La civilisation que découvrent Jean-Michel et les observateurs qui l’accompagnent est une totale surprise. Ici, tout le monde vit en harmonie. Le mensonge est banni. Quand on ne veut pas répondre à une question on le fait savoir. A leur grande stupéfaction, l’argent est absent. Les autochtones vouent leur vie à l’étude et aux arts. Chaque habitant donne 12 années de sa vie à travailler pour la communauté, en échange tout ce dont il a besoin lui est fourni gratuitement. Ensuite c’est la retraite, les habitants disposent de tout leur temps pour vaquer à ce qui les intéresse.

« - Autrefois, l’argent paraissait être un moyen pratique pour favoriser les échanges. Mais avec le temps et l’enrichissement de certains, il a cessé d’être un moyen pour devenir une fin en soi. C’était devenu l’outil du pouvoir, de la puissance, de la domination, le prétexte aux guerres, aux conquêtes, à l’exploitation des plus faibles au profit des plus forts. Sans argent, il n’est pas possible d’amasser des fortunes. Vos sociétés sont basées sur le profit car vous pensez que la position sociale dépend de l’argent que vous possédez. Vous l’accumulez avec rapacité bien au-delà de vos besoins. Un riche n’est jamais assez riche et devient souvent malhonnête pour l’être un  peu plus. »

Les terriens se rendent compte que cette civilisation est bien plus avancée que la leur. Les habitants de cette planète ont connu les mêmes ravages que sur Terre mais bien avant et ont su recréer une vie en osmose avec la nature, une vie dans laquelle le profit ne pourrit pas les relations. La question de l’implantation des terriens est posée. Les autochtones les accueilleront avec plaisir à la condition qu’ils s’adaptent à la façon de vie de leurs hôtes. Un débat houleux a lieu entre les militaires, les politiques et les civils terriens. Ce peuple ne semble pas avoir d’armes et doit pouvoir être vaincu facilement. Doit on s’adapter ou bien prendre possession de la planète par les armes. Les humains parviendront-ils à vivre comme  leurs hôtes, ou finirons-ils par tout détruire comme sur Terre ?

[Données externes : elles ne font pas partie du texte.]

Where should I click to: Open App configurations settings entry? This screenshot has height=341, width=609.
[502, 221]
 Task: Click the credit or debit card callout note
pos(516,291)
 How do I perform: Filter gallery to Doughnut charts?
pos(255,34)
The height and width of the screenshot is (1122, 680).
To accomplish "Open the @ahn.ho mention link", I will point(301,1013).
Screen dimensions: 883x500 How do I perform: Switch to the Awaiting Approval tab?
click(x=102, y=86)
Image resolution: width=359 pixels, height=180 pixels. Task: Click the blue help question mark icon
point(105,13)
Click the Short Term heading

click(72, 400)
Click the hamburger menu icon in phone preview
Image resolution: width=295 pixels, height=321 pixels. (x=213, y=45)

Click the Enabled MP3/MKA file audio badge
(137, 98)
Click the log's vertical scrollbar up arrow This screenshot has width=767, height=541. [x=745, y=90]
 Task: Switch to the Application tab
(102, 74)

Ceux qui me connaissent savent que je suis très réfractaire à la science fiction. Pourtant j’ai complètement plongé dans ce roman, véritable réflexion sur notre façon de vivre et sur les solutions pour arranger les choses. Même si la vie des autochtones de la planète semble très utopique, elle a au moins le mérite de poser les questions, de remettre nos habitudes, nos  systèmes politiques et économiques en question. Et si les plus grandes richesses étaient le temps et la connaissance ? Un livre passionnant.